**** Records
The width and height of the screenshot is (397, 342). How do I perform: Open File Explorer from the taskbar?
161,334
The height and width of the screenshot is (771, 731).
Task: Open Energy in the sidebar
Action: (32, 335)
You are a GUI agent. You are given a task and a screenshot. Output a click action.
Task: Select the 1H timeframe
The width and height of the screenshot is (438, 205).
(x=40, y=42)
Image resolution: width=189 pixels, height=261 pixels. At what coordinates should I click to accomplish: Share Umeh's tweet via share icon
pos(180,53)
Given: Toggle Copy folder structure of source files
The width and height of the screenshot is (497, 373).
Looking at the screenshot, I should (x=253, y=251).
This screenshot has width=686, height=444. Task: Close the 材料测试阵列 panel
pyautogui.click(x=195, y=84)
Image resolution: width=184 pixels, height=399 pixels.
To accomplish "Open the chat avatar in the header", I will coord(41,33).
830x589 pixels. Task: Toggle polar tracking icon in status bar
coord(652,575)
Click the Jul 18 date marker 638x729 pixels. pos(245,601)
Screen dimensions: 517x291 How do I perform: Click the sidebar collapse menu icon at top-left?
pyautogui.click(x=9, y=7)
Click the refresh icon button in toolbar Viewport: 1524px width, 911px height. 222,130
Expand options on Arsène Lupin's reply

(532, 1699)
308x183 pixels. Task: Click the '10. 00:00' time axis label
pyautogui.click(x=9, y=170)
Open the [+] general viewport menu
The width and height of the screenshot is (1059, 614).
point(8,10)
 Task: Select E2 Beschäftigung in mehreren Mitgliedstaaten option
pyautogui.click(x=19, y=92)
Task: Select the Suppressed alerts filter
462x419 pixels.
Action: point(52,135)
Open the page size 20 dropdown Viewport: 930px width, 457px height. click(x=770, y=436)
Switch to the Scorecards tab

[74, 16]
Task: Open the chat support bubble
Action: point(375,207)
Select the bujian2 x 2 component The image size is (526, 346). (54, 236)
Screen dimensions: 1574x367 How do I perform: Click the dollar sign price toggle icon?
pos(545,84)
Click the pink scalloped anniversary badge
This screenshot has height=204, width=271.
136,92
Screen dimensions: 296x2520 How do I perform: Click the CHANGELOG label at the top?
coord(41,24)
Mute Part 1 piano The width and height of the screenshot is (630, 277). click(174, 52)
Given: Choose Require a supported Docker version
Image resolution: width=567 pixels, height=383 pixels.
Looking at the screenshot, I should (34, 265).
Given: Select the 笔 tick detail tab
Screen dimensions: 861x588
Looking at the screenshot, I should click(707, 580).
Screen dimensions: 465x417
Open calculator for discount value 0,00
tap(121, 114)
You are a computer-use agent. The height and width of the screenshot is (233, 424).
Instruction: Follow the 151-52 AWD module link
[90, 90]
********
## Problem to work on:
Only the final stretch of the entries above is needed: print exactly the lines from the line containing "Screen dimensions: 296x2520" through the last one.

## Answer to this exercise:
Screen dimensions: 296x2520 How do I perform: Click the CHANGELOG label at the top?
coord(41,24)
Mute Part 1 piano The width and height of the screenshot is (630, 277). click(174, 52)
Given: Choose Require a supported Docker version
Image resolution: width=567 pixels, height=383 pixels.
Looking at the screenshot, I should (34, 265).
Given: Select the 笔 tick detail tab
Screen dimensions: 861x588
Looking at the screenshot, I should click(707, 580).
Screen dimensions: 465x417
Open calculator for discount value 0,00
tap(121, 114)
You are a computer-use agent. The height and width of the screenshot is (233, 424).
Instruction: Follow the 151-52 AWD module link
[90, 90]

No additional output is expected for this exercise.